Another unaddressed issue is that of capping. In the US, the FTC has recently announced that ISPs will be treated as common carriers – they will not be able to discriminate between services and destinations. That is, they cannot throttle a service to promote another. The issue of capping should also be addressed here in Mauritius. While I agree that the capping measures imposed by Orange on the new FTTH packages are fairly reasonable, they should be reviewed with respect to new services. If ever Netflix were to go global, you’d eat through that 50GB cap very fast.

 

Young people will get retrained

The Government is investing in a scheme where young jobless people can get retained at the University of Mauritius, at up to Rs.80,000 cost. This measure is meant to decrease the number of “gradués chomeurs”, currently estimated at 3000. The University will offer tailor-made courses.

This will certainly please the BPO sector who have been shouting about needing specialized labour instead of what the universities are currently producing. I disagree with this. A university shouldn’t produce custom-made workers for BPO. Instead, they should be generalists in the field of IT, being able to work anywhere. It’s the job of BPO companies to provide specialized training to people they hire. They just want to cut costs and get Government to do this training, although HRDC already refunds training for a number of cases.

This measure somewhat mitigates the problem while allowing universities to form generalists but also providing tailor-made specialist courses as required by IT companies in Mauritius. This is an acceptable compromise I suppose.

Also, the ICT Skills Development Programme will be extended to train unemployed youngsters.

 

Free Wifi hotspots from 15 to 350

The number of free Wifi hotspots will be increased from 15 to 350. If I’m not mistaken, various Municipalities and other government buildings already offer free Wifi. This will be increased.

Not a bad thing. However, with the rapid increase in mobile Internet speed (4G?) and lowering costs, I wonder if free Wifi hotspots are still much required.

Funny enough, the budget does not address the lack of Wifi in schools for use with those free, government-provided tablets.

 

Removal of the 10 cents tax on SMS

Not much to say here. Cheaper SMSs. In the age of Facebook Messenger and WhatsApp, SMS are still an expensive luxury here. A decrease in the cost is always much appreciated.

 

ICT companies that employ more than 100 workers can hire foreign labour

This is a double-edge sword. The measure is meant to encourage big global ICT players to settle in Mauritius. This is good.

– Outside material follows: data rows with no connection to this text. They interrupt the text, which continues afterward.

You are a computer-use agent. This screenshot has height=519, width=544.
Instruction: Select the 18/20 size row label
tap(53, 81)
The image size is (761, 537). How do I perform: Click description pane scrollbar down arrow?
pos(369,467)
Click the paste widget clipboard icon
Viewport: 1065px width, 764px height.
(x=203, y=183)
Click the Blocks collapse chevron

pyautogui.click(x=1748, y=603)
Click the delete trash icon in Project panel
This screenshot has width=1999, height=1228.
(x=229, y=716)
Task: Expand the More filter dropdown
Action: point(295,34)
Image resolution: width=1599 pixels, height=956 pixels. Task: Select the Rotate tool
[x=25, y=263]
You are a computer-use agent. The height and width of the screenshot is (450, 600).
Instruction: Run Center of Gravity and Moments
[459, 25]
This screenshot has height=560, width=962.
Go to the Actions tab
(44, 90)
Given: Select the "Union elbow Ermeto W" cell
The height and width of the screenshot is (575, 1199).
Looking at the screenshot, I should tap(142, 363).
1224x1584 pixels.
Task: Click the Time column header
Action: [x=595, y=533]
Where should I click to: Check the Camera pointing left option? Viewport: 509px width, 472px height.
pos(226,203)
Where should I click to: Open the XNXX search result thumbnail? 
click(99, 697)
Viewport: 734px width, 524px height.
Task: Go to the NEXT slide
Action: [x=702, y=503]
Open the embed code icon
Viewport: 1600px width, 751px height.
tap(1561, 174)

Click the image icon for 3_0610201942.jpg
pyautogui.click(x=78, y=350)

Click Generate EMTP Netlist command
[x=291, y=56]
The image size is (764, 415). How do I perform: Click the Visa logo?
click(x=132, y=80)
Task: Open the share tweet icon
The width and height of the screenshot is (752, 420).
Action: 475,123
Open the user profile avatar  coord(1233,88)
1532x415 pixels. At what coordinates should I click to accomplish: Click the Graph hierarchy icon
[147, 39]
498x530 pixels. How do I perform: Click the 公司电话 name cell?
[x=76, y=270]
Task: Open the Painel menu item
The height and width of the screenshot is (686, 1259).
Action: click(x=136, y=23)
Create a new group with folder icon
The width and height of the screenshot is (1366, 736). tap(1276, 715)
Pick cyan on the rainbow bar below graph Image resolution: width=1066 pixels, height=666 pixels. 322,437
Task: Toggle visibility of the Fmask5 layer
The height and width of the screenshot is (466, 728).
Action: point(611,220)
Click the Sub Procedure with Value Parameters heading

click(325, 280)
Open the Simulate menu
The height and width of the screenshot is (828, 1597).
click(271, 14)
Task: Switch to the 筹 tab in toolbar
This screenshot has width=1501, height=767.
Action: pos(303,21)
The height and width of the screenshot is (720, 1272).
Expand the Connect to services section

However, this also opens the door for companies to bring in cheap labour from countries like India. Already, we have 3000 unemployed graduates, do we now want to bring in foreign labour for IT? I’m not so sure. Look at Australia. There are problems where the job market is being filled with cheap labour, leaving Australians jobless and causing unnecessary tensions between people. We want to avoid such things happening here.

There is the prospect that the foreign workers will be better qualified than Mauritians here, which could increase the skill base and encourage people to work in IT.

I’d have set the quota to around 500 workers to make sure only the biggest of companies can hire foreign labour. 100 workers seems very low.

 

That’s about it for the IT-specific measures in the Budget 2015. There are a few measures which I would have liked to see, such as integrating IT into the transport system of Mauritius, more eServices and integration of more documents into the National ID card but I guess we’ll have to wait for those.

What are your views on the IT aspects of the Budget 2015?